By: Hal Brown
The coworking industry had a big year in 2017, and its momentum is carrying on into the new year.
In 2017, Fort Worth saw coworking space/coffee shop hybrid Craftwork Coffee Co. open a second location along Magnolia Avenue. Common Desk later opened in Crockett Row at West 7th. Then in 2018, The Shops at Clearfork will welcome We Work, a New York-based coworking company that will open its fourth North Texas location, which will have the capacity to hold 850 members. Craftwork, too, plans to open a third location in The Foundry District near West Seventh Street.
But as coworking grows in the city, three local players — Common Desk, Craftwork and Ensemble Coworking — are not looking to compete, but rather collaborate, hosting events together and referring prospective tenants to one another’s spaces. They held their first collaborative event in October, when the three participated in a coworking panel at Common Desk, moderated by TECH Fort Worth’s Hayden Blackburn. Craftwork CEO Riley Kiltz, Ensemble co-founder and chief connector Tamara Payne, and Common Desk co-founder and CEO Nick Clark discussed what coworking is, what makes each space different and where coworking is headed.
The three companies are hoping to host more events and have other coworking spaces get involved. According to Payne, this is just the beginning.
“If we approach this from a collaborative mindset, which is what coworking is all about, then we can actually better refer people to each other and, therefore, better serve small businesses and the entrepreneurial community in the Fort Worth area,” she says.
According to Common Desk marketing coordinator Megan Kaye Donahoe, part of the reason why coworking has grown is due to advancements in technology and the internet; thus, more people are able to learn skills remotely and work from home. According to employee engagement software company Officevibe, 40 percent of the workforce will be freelancers, temps, independent contractors or solopreneurs by 2020. Consequently, the need for space to work is also increasing.

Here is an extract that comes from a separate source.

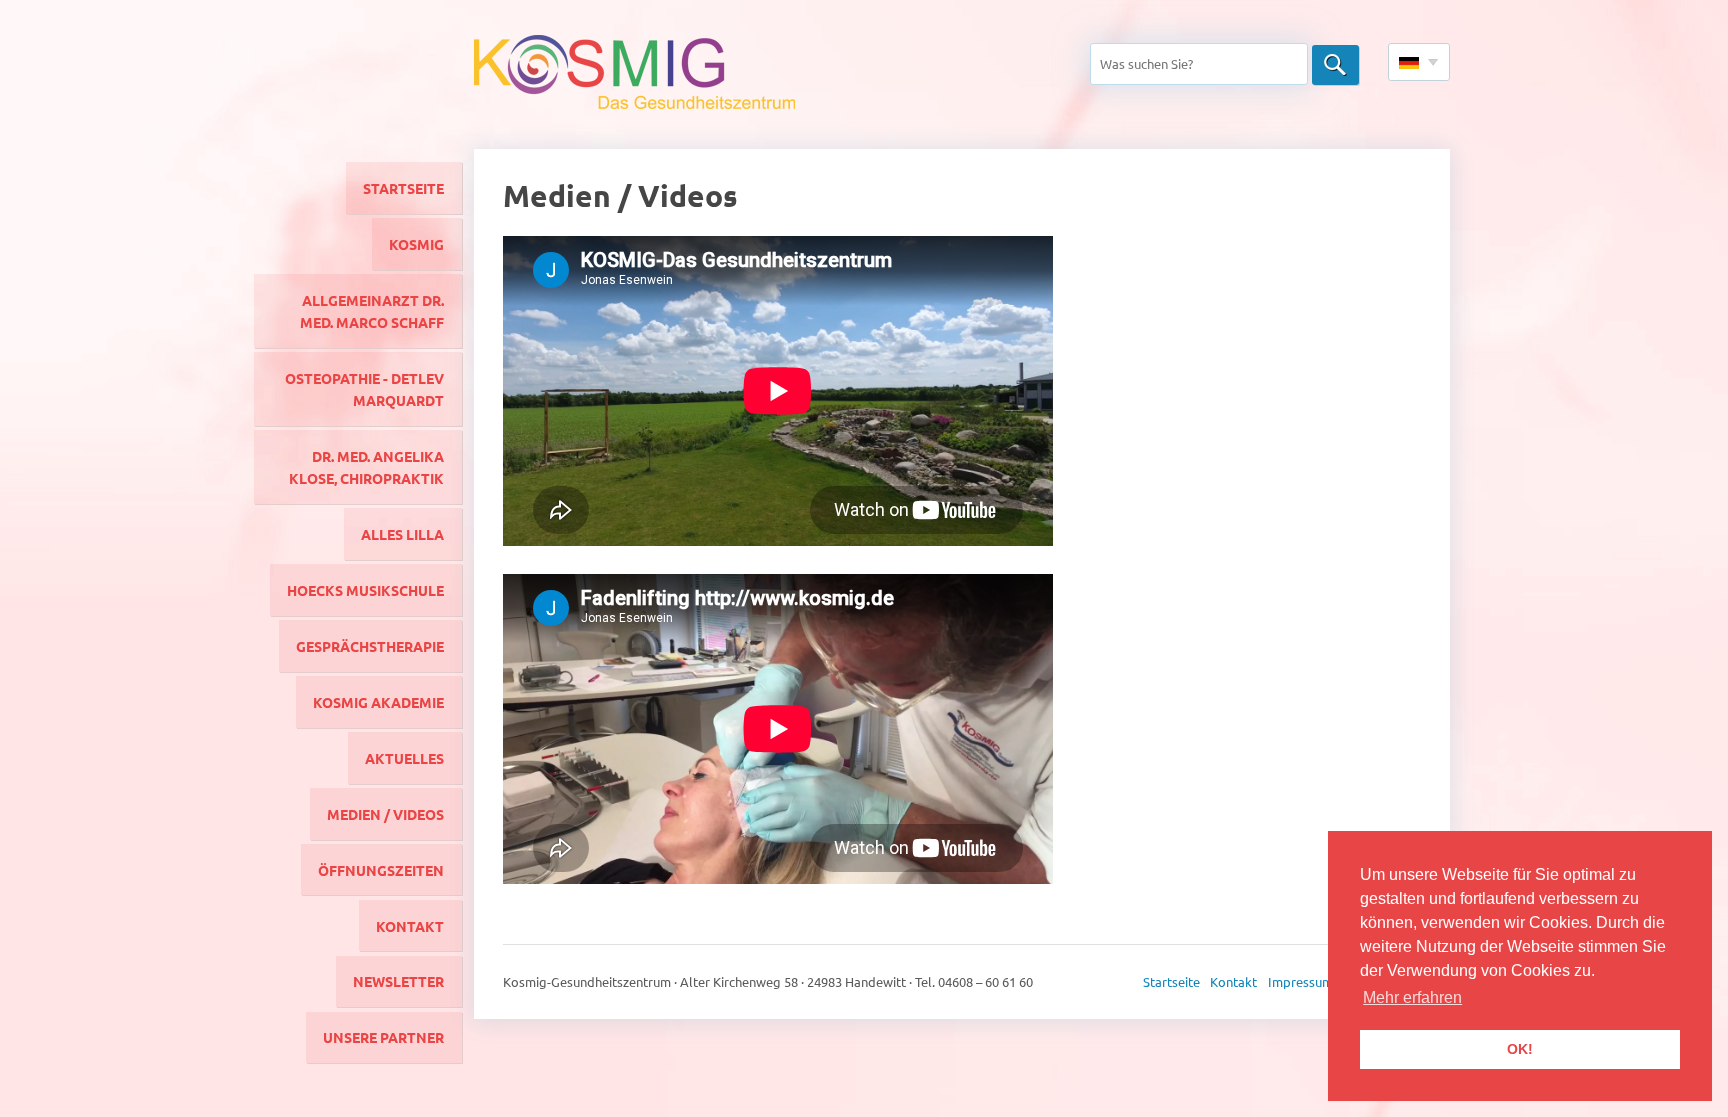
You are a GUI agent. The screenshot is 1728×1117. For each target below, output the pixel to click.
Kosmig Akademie (378, 702)
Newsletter (398, 981)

However, despite the growth, Kiltz says Fort Worth’s market is “not necessarily saturated” — while several local companies may offer coworking, they collectively only represent a small footprint of the entrepreneurs and startups in the area.
“The freelance/remote workforce represents 20-30 percent of our labor force, so even with the influx of coworking spaces, there should be more demand than there is supply,” he says.
That’s why Craftwork, Ensemble and Common Desk are finding it better to work together and “lift up all of our brands for the cause of coworking,” Donahoe says. Another way they plan to collaborate is by referring potential members to one another if a space happens to not be a good fit.
Each space has its distinct characteristics when it comes to office design and employee culture, says Payne, who started Ensemble with co-founder and chief activator Dawn Shannon. Ensemble, for example, has a more “homey” feel. Craftwork, a smaller space, is designed with a minimalist vibe, and members tend to be “on the go” and like to “knock out their work and get in and out in an efficient manner,” Kiltz says. Common Desk, the largest of the three at 13,000 square feet, is designed with an industrial feel, while its culture offers a mix of independent workers and large, collaborative teams.
“It’s impossible for one brand and one space to meet every need that’s out there,” Donahoe says. “Every company is different, and every professional has a different set of needs and also just a different personality. Even though we would love to be able to host everyone and meet every single need, we know that’s not the reality.”
The other issue is awareness — some members of the community still don’t quite understand what coworking is, Kiltz says. Craftwork, Ensemble and Common Desk hope to better educate the community through networking and events, such as its coworking panel.
But what makes a coworking space desirable as a tenant? Will Churchill, who owns the building at the corner of Magnolia Avenue and Henderson Street, where Craftwork is located, says it depends. Craftwork, in particular, works on Magnolia because it brings a balance of traffic — high traffic in early mornings through its coffee shop, low traffic in the day through its coworking space, and low traffic at night (therefore driving traffic toward other restaurants in the area). Coworking spaces also tend to bring in a younger clientele, Churchill says. According to Officevibe, 78 percent of coworkers are under the age of 40.
The key to a coworking space’s success, Kiltz says, is having great companies within the space.
“As an operator, you just have to set them up for success and let your members take it from there,” he says.
Craftwork, Ensemble and Common Desk are, after all, relatively new companies themselves. According to Kiltz, local businesses quite simply have that effect on one another.
“They’re all fighting for excellence, and they want Fort Worth to be something special, so when one of them succeeds, we're all able to celebrate,” Kiltz says. “That’s really special.”